Exploitation requires a victim to interact with attacker-controlled content while authenticated to the target application. The attacker would need to trigger a same-origin or otherwise permitted cross-origin request using PUT, PATCH, or DELETE against the React Router server endpoint. The attack is constrained by browser CORS preflight requirements and SameSite cookie defaults, which block most simple cross-origin scenarios.
Root Cause
The root cause is incomplete enforcement of CSRF token validation within React Router's framework-mode request handling. The validation branch covered POST handlers but omitted the equivalent checks for PUT, PATCH, and DELETE method handlers. The asymmetry left a logic gap that allowed state-changing requests on non-POST methods to bypass the protection.
Attack Vector
The attack vector is network-based and requires user interaction. An attacker hosts a page that issues a PUT, PATCH, or DELETE request to a vulnerable React Router endpoint. If browser-level protections do not block the request, the application processes it as authenticated without CSRF verification. The complexity is high because the attacker must circumvent CORS preflight rules and SameSite cookie behavior to reach the vulnerable code path.

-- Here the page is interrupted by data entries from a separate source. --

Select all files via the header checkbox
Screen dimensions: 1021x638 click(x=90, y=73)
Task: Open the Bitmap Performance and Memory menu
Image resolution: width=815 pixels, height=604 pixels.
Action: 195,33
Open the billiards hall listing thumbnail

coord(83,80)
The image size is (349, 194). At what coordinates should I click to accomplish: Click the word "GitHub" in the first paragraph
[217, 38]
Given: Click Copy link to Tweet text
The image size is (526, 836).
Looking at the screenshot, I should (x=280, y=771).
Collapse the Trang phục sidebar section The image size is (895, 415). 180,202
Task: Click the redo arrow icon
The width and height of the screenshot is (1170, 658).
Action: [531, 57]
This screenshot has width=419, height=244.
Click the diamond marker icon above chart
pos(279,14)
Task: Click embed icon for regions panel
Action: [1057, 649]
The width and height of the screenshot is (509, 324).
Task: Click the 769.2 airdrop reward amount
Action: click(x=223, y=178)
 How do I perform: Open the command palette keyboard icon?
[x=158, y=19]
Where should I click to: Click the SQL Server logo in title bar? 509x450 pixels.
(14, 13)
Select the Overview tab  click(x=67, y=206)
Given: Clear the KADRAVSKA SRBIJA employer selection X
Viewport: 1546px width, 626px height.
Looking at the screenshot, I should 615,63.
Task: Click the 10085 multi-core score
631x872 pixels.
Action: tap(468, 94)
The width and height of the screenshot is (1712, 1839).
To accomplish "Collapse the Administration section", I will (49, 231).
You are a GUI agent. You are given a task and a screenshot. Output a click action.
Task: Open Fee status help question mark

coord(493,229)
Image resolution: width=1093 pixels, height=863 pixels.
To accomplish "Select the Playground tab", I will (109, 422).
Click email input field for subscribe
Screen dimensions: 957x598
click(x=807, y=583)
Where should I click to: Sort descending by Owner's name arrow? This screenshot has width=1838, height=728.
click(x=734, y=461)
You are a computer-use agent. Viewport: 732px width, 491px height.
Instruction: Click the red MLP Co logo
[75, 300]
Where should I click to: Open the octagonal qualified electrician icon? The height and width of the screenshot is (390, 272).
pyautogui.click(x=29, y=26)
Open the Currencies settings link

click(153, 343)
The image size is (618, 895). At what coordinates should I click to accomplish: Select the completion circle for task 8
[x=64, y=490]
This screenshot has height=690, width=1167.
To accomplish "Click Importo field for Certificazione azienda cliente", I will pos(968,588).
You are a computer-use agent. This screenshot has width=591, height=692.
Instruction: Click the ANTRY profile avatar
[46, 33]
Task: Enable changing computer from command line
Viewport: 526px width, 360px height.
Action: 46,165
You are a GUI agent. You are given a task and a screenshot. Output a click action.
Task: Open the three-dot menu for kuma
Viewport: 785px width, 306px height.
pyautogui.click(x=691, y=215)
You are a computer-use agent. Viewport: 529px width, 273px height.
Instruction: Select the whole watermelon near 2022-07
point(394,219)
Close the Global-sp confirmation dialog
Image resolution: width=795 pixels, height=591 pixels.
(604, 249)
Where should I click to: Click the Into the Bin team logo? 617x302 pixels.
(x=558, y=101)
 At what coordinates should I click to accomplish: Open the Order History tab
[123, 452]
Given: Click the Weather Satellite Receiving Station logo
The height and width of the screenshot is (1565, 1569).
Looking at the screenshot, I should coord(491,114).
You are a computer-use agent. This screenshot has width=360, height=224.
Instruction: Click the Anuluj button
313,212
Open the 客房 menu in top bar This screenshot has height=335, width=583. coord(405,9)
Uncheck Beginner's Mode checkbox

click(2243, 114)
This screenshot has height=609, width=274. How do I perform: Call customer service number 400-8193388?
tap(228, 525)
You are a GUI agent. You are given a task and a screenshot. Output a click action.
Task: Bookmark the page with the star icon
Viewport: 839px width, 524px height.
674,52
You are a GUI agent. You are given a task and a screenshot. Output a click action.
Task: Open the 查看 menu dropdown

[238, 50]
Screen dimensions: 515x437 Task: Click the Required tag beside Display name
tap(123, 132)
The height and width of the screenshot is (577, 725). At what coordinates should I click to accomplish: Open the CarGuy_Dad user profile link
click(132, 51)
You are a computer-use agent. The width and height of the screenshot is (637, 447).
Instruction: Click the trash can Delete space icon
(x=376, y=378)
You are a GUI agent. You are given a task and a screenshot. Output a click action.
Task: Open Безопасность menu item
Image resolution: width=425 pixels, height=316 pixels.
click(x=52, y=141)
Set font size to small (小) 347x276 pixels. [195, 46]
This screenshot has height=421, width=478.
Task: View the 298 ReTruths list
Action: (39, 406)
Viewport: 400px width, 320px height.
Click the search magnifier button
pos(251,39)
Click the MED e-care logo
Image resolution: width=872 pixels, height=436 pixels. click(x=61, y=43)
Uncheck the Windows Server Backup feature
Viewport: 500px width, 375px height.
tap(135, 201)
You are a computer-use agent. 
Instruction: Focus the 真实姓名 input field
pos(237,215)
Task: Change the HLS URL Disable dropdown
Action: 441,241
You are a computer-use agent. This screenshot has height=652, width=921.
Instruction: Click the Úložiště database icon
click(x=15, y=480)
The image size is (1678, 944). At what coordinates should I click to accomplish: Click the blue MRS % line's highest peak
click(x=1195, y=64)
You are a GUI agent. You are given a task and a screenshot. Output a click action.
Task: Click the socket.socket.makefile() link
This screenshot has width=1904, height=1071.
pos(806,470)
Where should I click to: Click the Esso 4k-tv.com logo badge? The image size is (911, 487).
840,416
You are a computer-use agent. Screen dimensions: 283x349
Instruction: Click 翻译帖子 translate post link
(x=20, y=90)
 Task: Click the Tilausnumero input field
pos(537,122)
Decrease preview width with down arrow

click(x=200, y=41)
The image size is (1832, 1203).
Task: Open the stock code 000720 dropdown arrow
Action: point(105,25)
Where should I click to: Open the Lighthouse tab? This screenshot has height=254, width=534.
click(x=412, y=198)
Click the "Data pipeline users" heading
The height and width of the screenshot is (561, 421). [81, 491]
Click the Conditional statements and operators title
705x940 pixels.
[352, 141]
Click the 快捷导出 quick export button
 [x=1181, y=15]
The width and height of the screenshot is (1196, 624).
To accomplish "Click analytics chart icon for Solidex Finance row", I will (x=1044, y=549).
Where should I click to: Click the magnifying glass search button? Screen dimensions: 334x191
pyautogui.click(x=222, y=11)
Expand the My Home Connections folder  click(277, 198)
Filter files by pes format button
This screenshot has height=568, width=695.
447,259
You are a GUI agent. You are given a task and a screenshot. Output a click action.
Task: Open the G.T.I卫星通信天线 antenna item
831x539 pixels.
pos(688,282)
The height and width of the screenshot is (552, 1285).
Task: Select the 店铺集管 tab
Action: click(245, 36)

See the GitHub Security Advisory GHSA-84g9-w2xq-vcv6 for the upstream technical description.
Detection Methods for CVE-2026-53663
Indicators of Compromise
- Unexpected PUT, PATCH, or DELETE requests in web server access logs targeting React Router action endpoints from external referrers
- Server-side action invocations lacking expected CSRF token headers or form fields on non-POST methods
- State-changing operations executed without a corresponding prior GET or authenticated workflow
Detection Strategies
- Inventory all applications using react-router and confirm versions against the affected range 7.12.0 to 7.15.0
- Inspect server action handlers for routes accepting PUT, PATCH, or DELETE methods and validate that explicit CSRF checks are performed
- Review web application firewall (WAF) logs for cross-origin requests using non-POST methods against application endpoints
Monitoring Recommendations
- Enable verbose request logging on React Router server endpoints, capturing HTTP method, Origin header, and Referer header
- Alert on PUT, PATCH, or DELETE requests originating from unexpected origins or lacking session-consistent referers
- Track package versions across CI/CD pipelines to identify deployments running vulnerable react-router releases
How to Mitigate CVE-2026-53663
Immediate Actions Required
- Upgrade React Router to version 7.15.1 or later in all affected applications
- Audit application routes that handle PUT, PATCH, or DELETE methods and confirm CSRF tokens are validated server-side
- Verify that authentication cookies are configured with SameSite=Lax or SameSite=Strict as a defense-in-depth measure
Patch Information
The vulnerability is fixed in React Router 7.15.1. Update the react-router dependency in package.json and rebuild affected applications. Refer to the GitHub Security Advisory GHSA-84g9-w2xq-vcv6 for upstream patch details.
Workarounds
- Implement application-level CSRF validation in action handlers for PUT, PATCH, and DELETE methods until the patch is applied
- Enforce strict CORS policies that reject cross-origin requests with non-simple HTTP methods
- Configure session cookies with the SameSite=Strict attribute to limit cross-site request inclusion
# Configuration example
npm install react-router@7.15.1
# Verify the installed version
npm ls react-router
Disclaimer: This content was generated using AI. While we strive for accuracy, please verify critical information with official sources.